So strong was the command of his mind over his body that he saw two warriors appear among the trees about four hundred yards away before he rose. They saw him, too, and uttered the war whoop of triumph, but Henry was refreshed and he ran so fast that they sank out of sight behind him. Then he exulted, taunting them, not in words, but with his thoughts. They could never capture him, and once more he said to himself that he would keep on, even if his flight took him to the Great Lakes and beyond.
But the swampy ground intervened again, and his progress of necessity became slow. Then he heard the Indian yell once more, and he knew that the difficult country was enabling them to close up the gap anew. The wolves howled also, but more toward the south, a far, faint, ferocious sound that traveled on the wind like an echo. He did not understand it, and he had a premonition that something extraordinary was going to happen. It was curious, uncanny, and the hair on the back of his neck lifted a little.

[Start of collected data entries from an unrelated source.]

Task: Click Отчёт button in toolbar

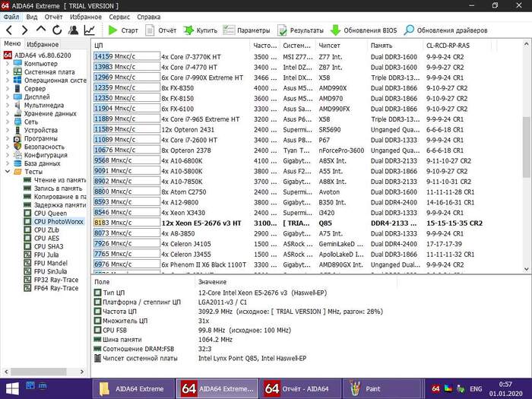Action: (160, 30)
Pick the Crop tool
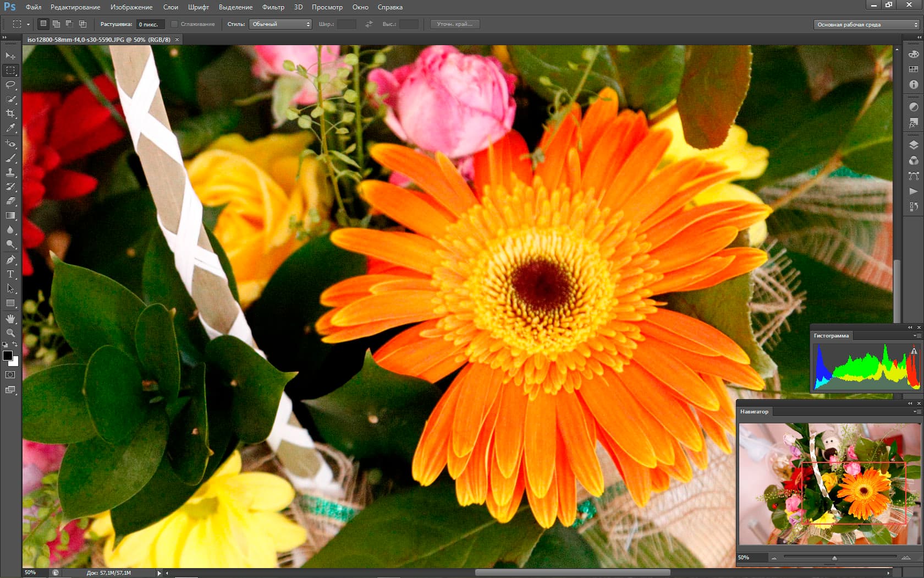924x578 pixels. coord(10,113)
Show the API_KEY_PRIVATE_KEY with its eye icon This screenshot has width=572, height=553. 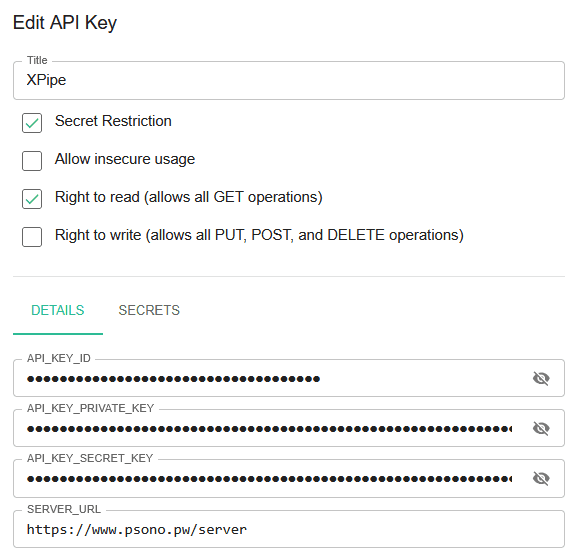pyautogui.click(x=541, y=428)
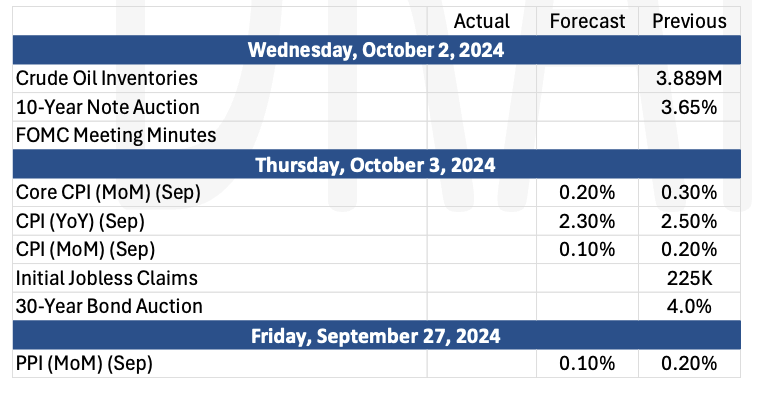Select the Core CPI (MoM) (Sep) label
This screenshot has height=394, width=758.
(108, 192)
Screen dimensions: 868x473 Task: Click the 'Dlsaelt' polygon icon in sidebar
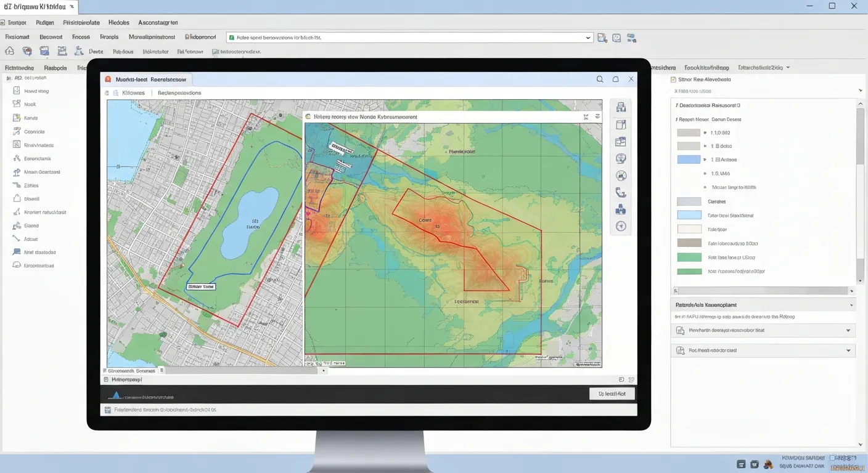tap(17, 199)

He came through the swampy belt and to a considerable stretch of dry ground, but he heard the Indian yell for a third time, and again not more than a quarter of a mile away. The fact that this portion of the band had not run that day more than half as far as he was telling, and he recognized it. Perhaps the swamps had not been to his disadvantage, because on the dry ground they could use their reserves of strength and speed to much greater advantage.

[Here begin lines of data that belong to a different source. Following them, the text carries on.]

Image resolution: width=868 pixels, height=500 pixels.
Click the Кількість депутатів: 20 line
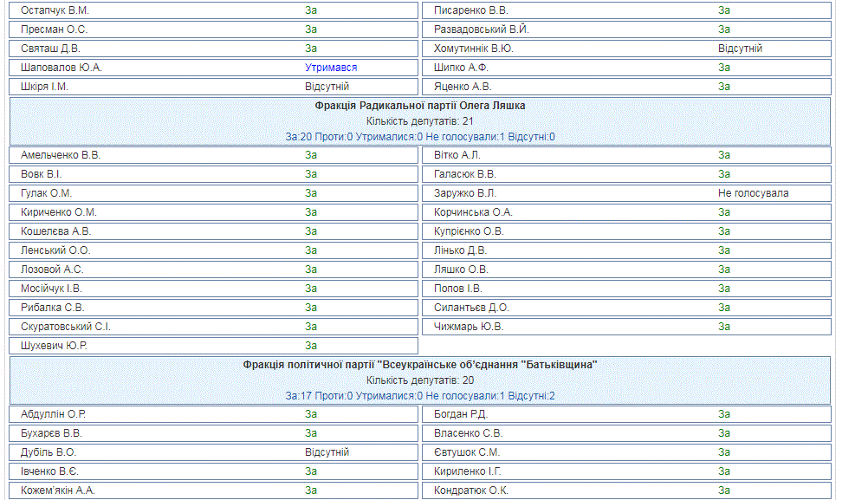coord(420,380)
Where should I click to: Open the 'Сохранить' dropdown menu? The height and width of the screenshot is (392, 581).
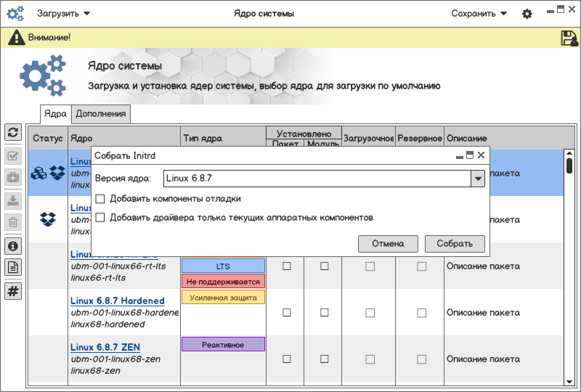click(x=479, y=14)
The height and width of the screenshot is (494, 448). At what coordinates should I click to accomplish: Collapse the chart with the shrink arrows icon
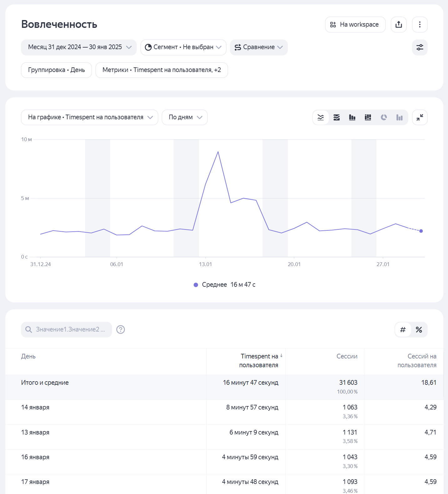[420, 117]
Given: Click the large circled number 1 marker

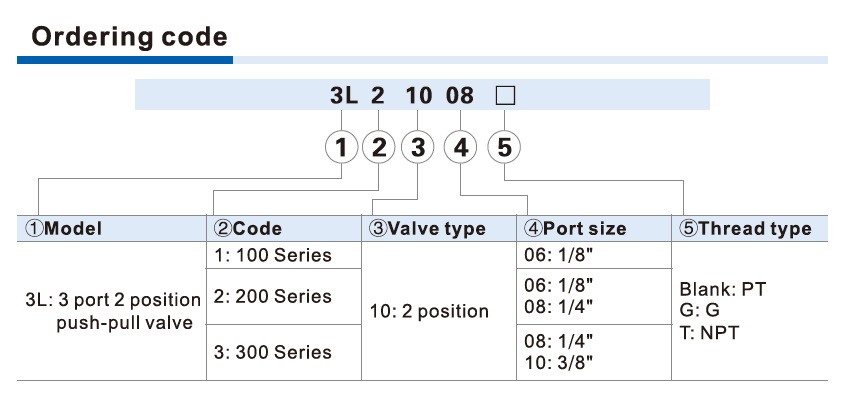Looking at the screenshot, I should coord(342,148).
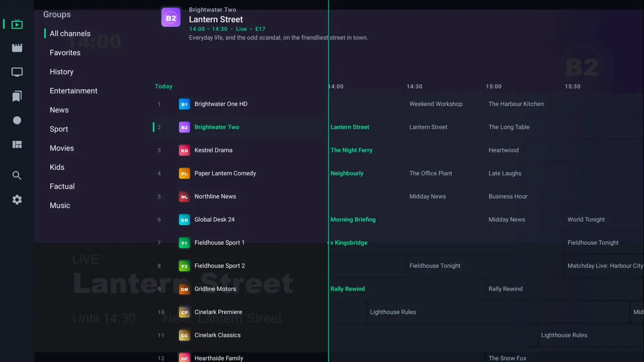Open settings gear in sidebar

tap(17, 200)
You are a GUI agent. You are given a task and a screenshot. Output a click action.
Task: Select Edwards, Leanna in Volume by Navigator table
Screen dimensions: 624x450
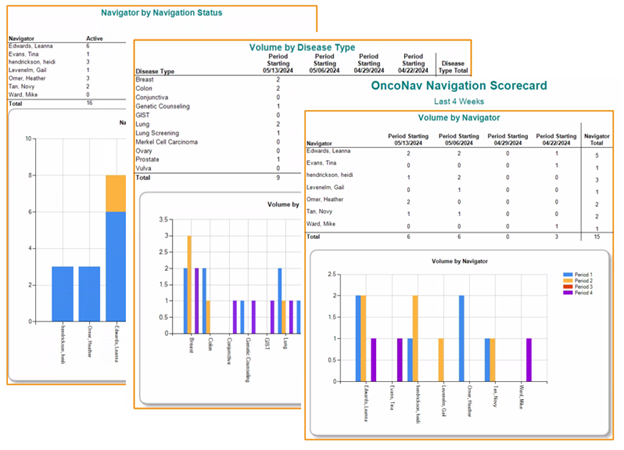333,154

Now he knew that his danger had become imminent and deadly and that every resource within him would be tested to the utmost. Out of the south came the Indian cry also, and it was answered triumphantly from the west. A shudder ran through Henry’s blood. He was in the trap. The Indians knew it and they were signaling the truth to one another.

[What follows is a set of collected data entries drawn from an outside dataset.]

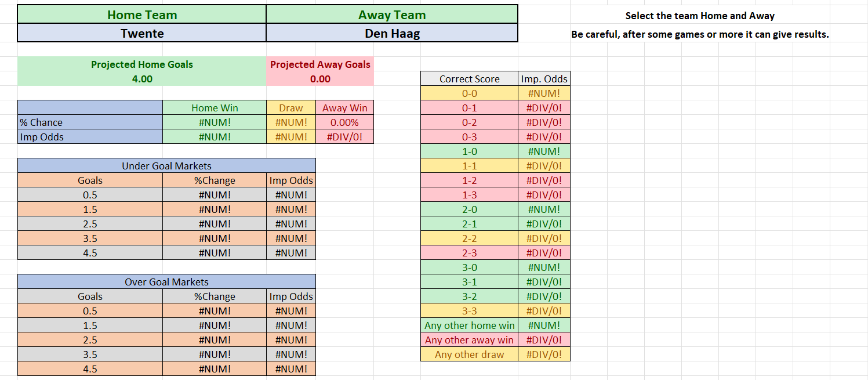
Task: Click the Away Win 0.00% chance cell
Action: tap(344, 122)
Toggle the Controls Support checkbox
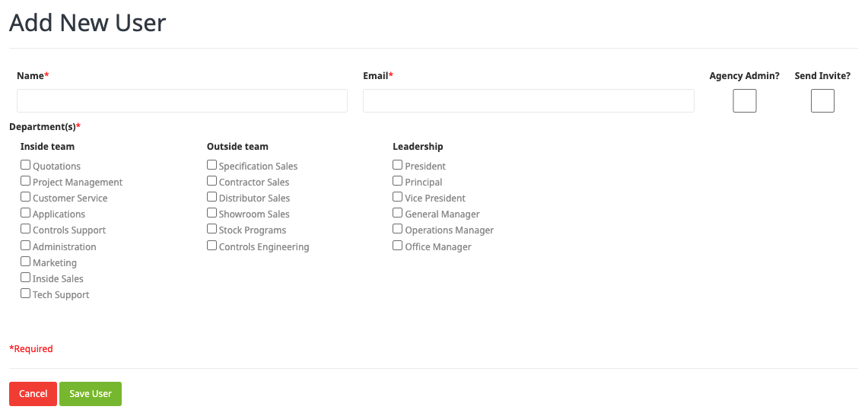This screenshot has width=868, height=416. [25, 229]
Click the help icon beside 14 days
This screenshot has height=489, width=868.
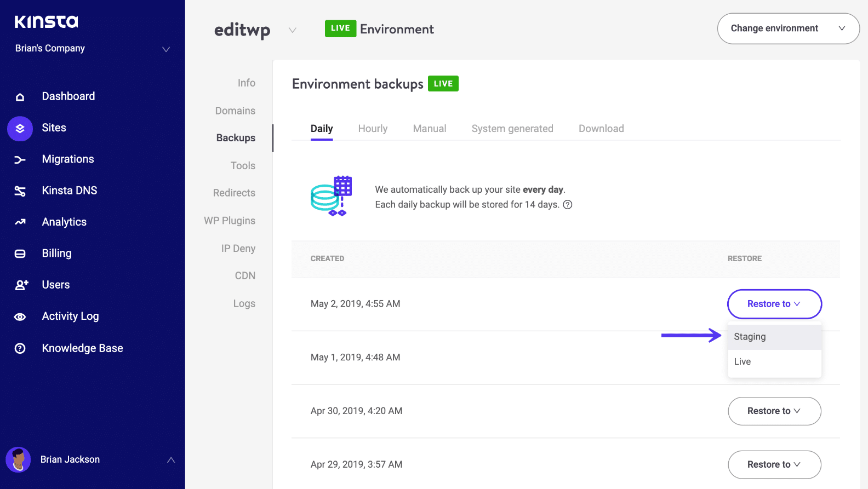568,205
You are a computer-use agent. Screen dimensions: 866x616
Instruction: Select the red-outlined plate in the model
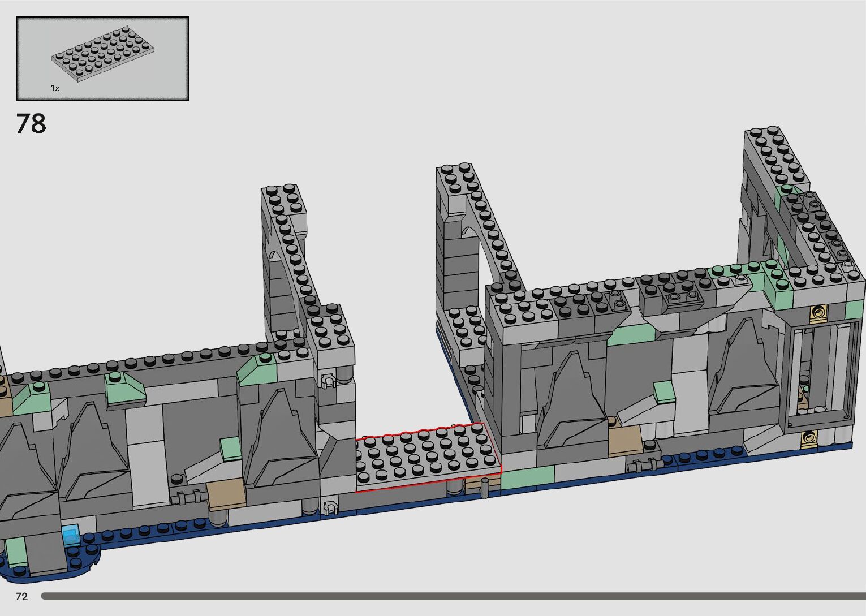pos(427,455)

Now he made a great burst of speed, resolving to be well beyond their reach before the jaws of the vise closed in, and, as he ran, he longed to hear the howl of the wolves once more, a sound that he had used to hate always, but which would come now almost like the call of a friend. While he was wishing for it, the long whine rose, toward the south also, but a little ahead of the Indian cry. As before it was strange, uncanny, and a second time the hair on the back of his neck lifted a little. Evidently the wolves—instinct told him they were a great pack—were running parallel with the Indians, but for what purpose he could not surmise, unless it was the hope of food abandoned by the warriors.
His own feet grew heavy, and he heard the triumphant shouts of the Indians only a few hundred yards away. He was powerful, more powerful than any of them, but he could not run twice as long as these lean, wiry and trained children of the forest. His muscles began to complain. He had been putting them to the severest of tests, and the effect was now cumulative. A brown figure appeared among the bushes behind him and he heard the report of a shot. A bullet cut the dead leaves ten yards away, but he knew that the warriors would soon come nearer and then their aim would be better.
Now he called upon the last reserve of strength and tenacity, the portion that is left to the brave when to ordinary minds all seems exhausted, and made a final and splendid burst of speed, drawing away from the brown figures and once more opening the gap between hunted and hunters. But the shout came again from the south and on his right flank where fresh warriors were closing in, and despite himself his heart sank for a moment or two in despair. Was he to fall after so many escapes? How Braxton Wyatt and Blackstaffe would rejoice!
Despair could not last long with him. There was still another ounce of strength left, and now he used it, fairly springing through the thicket, while his heart beat hard and painfully and clouds of black motes danced before his eyes.
He saw a warrior appear among the bushes on the right, and, raising his own rifle, he fired. The stream of flame that leaped from the muzzle of his weapon was accompanied by the death cry of the savage, followed quickly by a long, fierce yell of rage from the fallen man’s comrades.
Then the pursuit hung back a little, but it came on again soon, as terrible and as tenacious as ever. He reloaded his rifle as he ran, but he knew that unless some strange chance intervened soon he must turn and fight for his life. The ground dropped suddenly and he ran down a steep slope into a wide valley, the trend of which was from north to south. Here he gained a little, but he heard a shout on his right and saw three warriors coming up the valley, not thirty yards away. At the same time, the long, fierce whine of the wolves was registered somewhere on his brain, but he did not take definite note of it until afterward.